The Peepshow is the 3rd Kate Summerscale book I’ve read, and it is outstanding. Just like The Suspicions of Mr. Whicher and The Wicked Boy, Summerscale translates a massive amount of research into an incredibly readable story.
The Peepshow is about John Reginald (Reg) Christie and his trial for a series of murders carried out at 10 Rillington Place, in a working-class area of London, in the 1940s and early 1950s. It’s a story that holds perennial fascination for true crime aficionados, not least because at the heart of it lies a potential miscarriage of justice. It’s still not known whether two of the murders — of Beryl Evans and her infant child Geraldine — were committed by Christie or by Tim Evans, Beryl’s husband. Tim Evans was executed in 1950 for Beryl’s murder. Christie murdered at least 8 people, and confessed to having committed more.
“… a grotesque cartoon of the old-fashioned Englishman. Like many of his class and generation, [Christie] had seemed to adhere to a rigid moral code: he was emotionally reserved, courteous, disapproving of immigrants, prostitutes, pubs and strong liquor, devoted to his pets and his garden, deferential to his social betters, admiring of the police and the army.”

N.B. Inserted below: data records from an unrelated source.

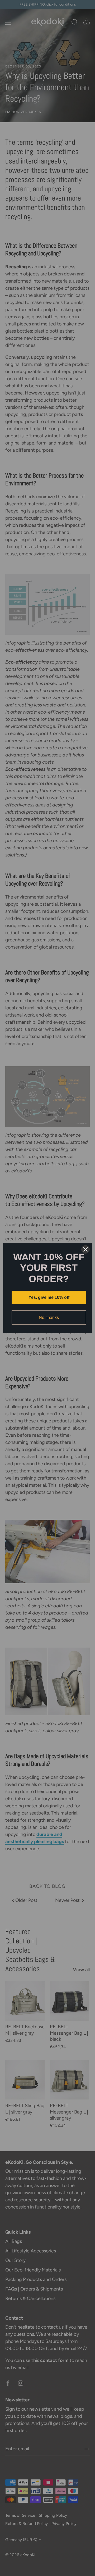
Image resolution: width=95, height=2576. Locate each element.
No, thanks (49, 1317)
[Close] (85, 1249)
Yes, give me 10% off (48, 1297)
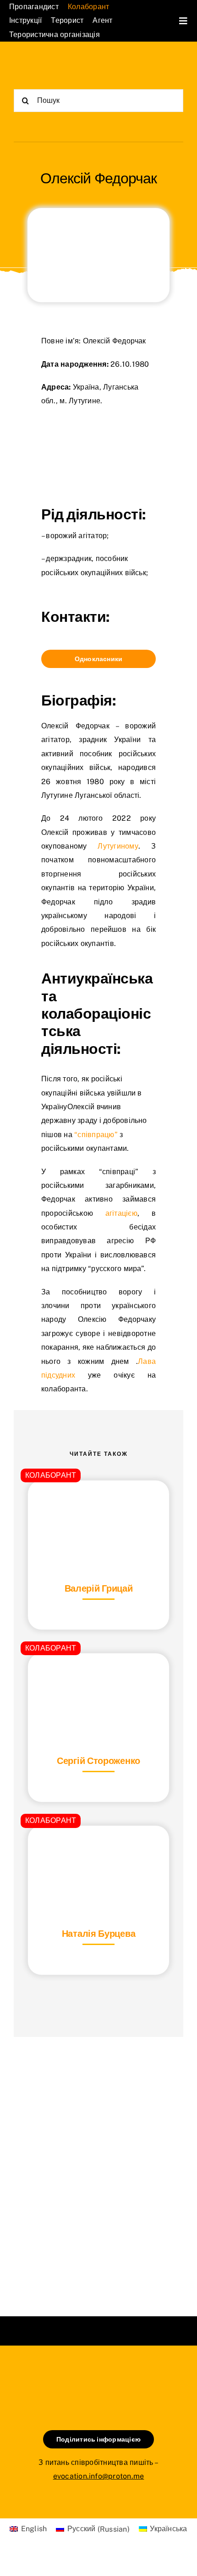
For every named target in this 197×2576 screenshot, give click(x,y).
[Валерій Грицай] (98, 1503)
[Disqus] (98, 2165)
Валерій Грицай (99, 1588)
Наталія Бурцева (99, 1933)
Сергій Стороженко (98, 1760)
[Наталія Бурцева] (98, 1848)
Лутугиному (118, 846)
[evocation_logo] (56, 63)
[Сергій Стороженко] (98, 1676)
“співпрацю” (96, 1134)
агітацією (121, 1213)
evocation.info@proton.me (98, 2476)
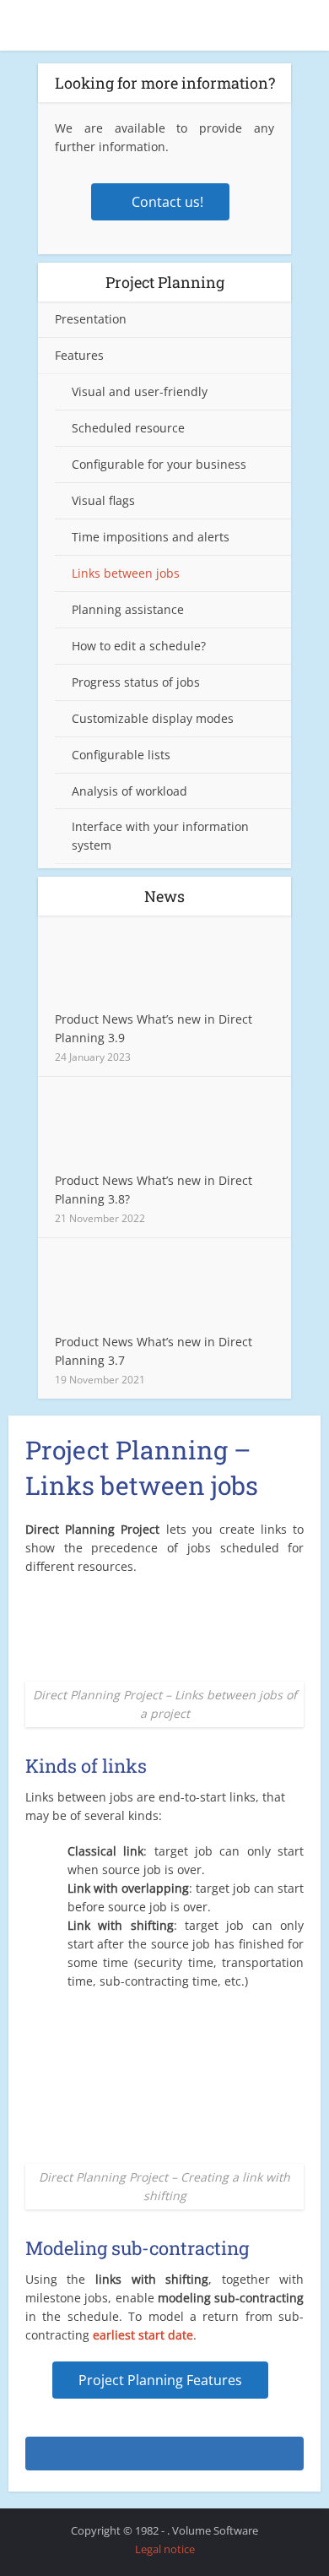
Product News (94, 1019)
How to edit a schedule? (139, 646)
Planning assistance (128, 609)
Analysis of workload (129, 791)
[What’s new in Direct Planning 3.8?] (116, 1128)
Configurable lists (121, 755)
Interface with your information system (160, 835)
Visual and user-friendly (140, 391)
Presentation (91, 319)
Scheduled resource (128, 428)
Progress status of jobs (136, 682)
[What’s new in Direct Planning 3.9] (116, 967)
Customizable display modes (153, 718)
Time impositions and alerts (150, 537)
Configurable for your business (159, 464)
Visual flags (103, 500)
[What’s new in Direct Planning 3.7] (116, 1289)
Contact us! (167, 202)
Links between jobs (126, 573)
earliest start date (143, 2335)
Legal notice (165, 2549)
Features (79, 355)
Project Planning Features (160, 2380)
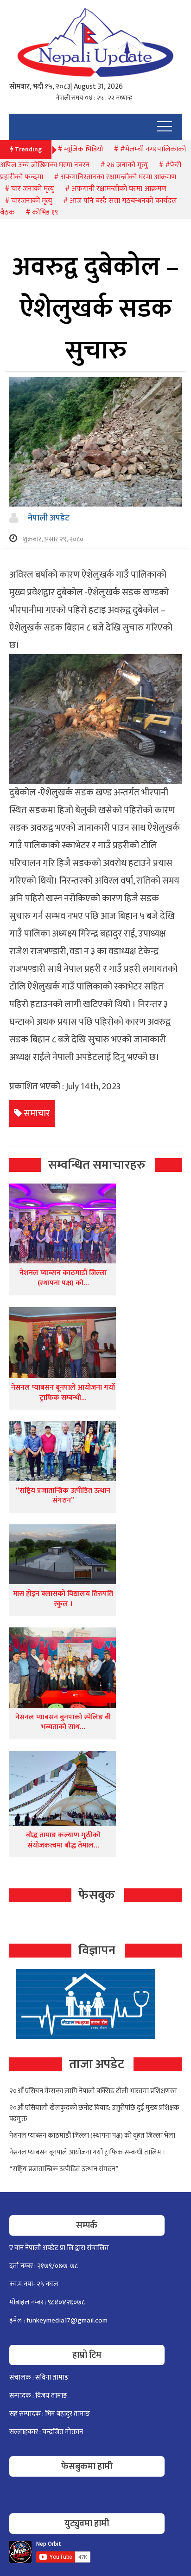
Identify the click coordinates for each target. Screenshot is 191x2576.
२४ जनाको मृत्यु (127, 165)
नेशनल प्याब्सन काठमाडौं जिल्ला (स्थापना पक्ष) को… (63, 1278)
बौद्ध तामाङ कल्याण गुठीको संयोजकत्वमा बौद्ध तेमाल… (63, 1840)
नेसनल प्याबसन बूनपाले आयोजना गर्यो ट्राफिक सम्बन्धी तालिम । (87, 2152)
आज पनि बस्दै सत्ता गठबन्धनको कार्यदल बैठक (88, 207)
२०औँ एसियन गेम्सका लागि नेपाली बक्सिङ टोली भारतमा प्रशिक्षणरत (93, 2091)
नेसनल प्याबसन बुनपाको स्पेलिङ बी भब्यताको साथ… (63, 1722)
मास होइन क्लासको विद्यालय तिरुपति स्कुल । (63, 1598)
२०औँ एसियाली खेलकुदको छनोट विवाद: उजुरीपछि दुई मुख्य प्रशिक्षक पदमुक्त (94, 2113)
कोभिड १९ (45, 212)
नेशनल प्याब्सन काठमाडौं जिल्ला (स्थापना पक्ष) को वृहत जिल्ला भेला (92, 2135)
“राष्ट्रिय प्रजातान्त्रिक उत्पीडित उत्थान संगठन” (63, 1495)
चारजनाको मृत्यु (31, 201)
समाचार (37, 1113)
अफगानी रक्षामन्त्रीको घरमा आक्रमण (118, 188)
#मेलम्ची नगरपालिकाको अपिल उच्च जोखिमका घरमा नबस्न (93, 157)
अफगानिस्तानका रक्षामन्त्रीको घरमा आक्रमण (118, 177)
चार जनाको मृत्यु (32, 188)
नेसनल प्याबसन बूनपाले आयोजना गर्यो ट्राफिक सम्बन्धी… (63, 1392)
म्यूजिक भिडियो (83, 149)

It’s a multilayered book that not only delves into the murders but also addresses a wide range of themes such as the criminal legal system, populist journalism, crime voyeurism, prostitution, poverty, domestic abuse, racism and various forms of social prejudice. The events are told largely from the perspective of Harry Proctor, chief reporter for a sensationalist newspaper, the Sunday Pictorialist.

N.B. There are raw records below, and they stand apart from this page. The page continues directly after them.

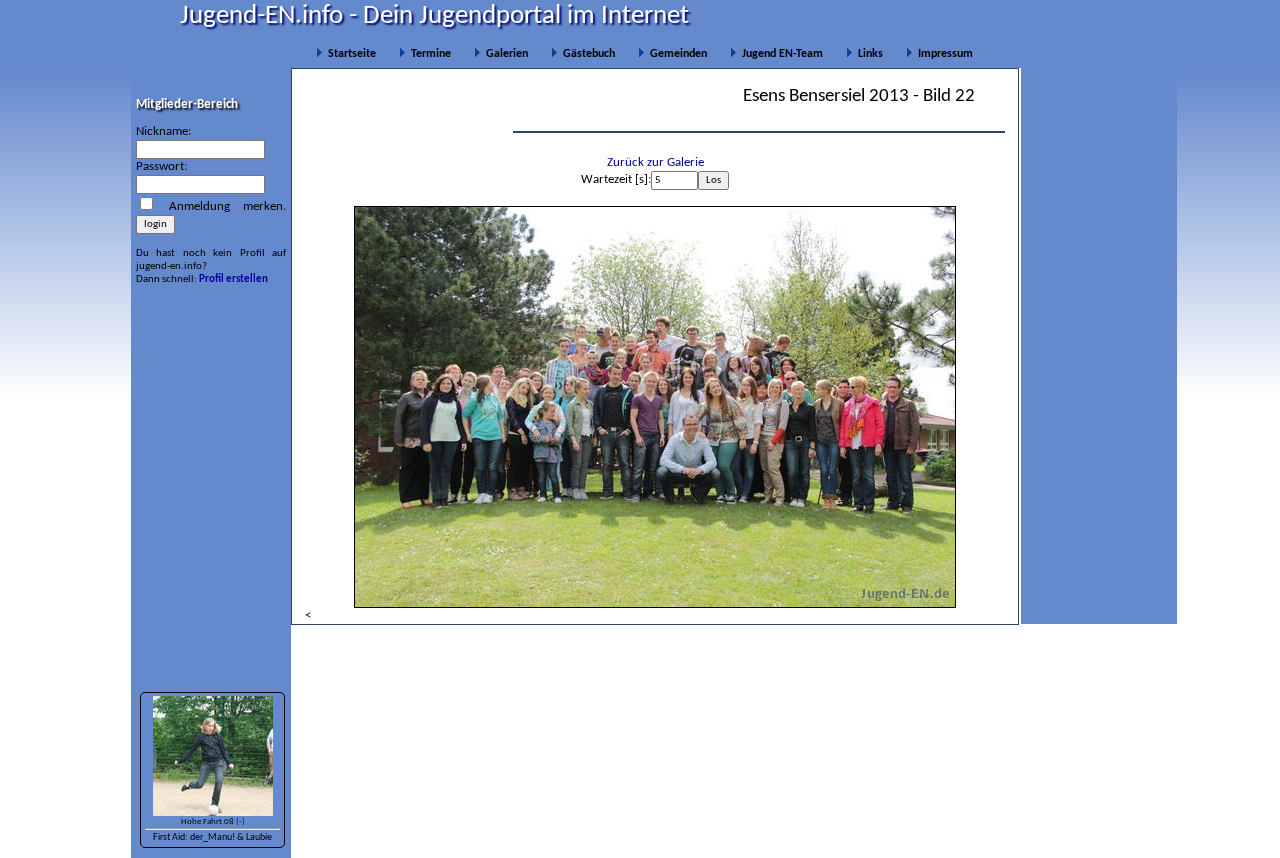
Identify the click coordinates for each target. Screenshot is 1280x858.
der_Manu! (212, 837)
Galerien (504, 54)
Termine (428, 54)
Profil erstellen (233, 279)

Summerscale’s writing style has been described (in The Guardian) as “dispassionate” and even “doggedly unscintillating”. I’m not sure they meant it as a compliment, but it’s what I love about Summerscale; she could write a book about taking the bins out and turn it into a gripping story. It’s like lounging on a comfortable sofa with a friend as they reveal dark secrets in a banal tone over tea and biscuits.
It is this very gravitas that illuminates this book. Just as Christie’s crimes of vicious sexual predation, rape and murder are exposed from behind his ordinary appearance and conservative behaviour, so too does a depth of meticulously researched, vivid and even gory detail emerge from Summerscale’s sober narration.

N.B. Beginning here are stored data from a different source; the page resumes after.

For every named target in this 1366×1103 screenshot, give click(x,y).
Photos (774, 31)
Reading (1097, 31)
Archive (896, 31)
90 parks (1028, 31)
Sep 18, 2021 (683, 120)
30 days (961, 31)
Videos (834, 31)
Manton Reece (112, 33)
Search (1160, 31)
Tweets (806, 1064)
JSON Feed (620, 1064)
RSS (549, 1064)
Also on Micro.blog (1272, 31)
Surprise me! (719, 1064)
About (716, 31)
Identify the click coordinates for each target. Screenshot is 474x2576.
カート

As in her other books, Summerscale frequently sidetracks into minute details about the many people involved. In so doing, she constructs a vivid picture of the victims, the era and setting. She also portrays the victims with insight and empathy, and highlights the impact of each victim’s death on the families who mourned them.
Thanks to Netgalley, Bloomsbury Publishing and the author for the advance review copy of this book. All of my reviews are 100% honest and unbiased, no matter how I acquire the book.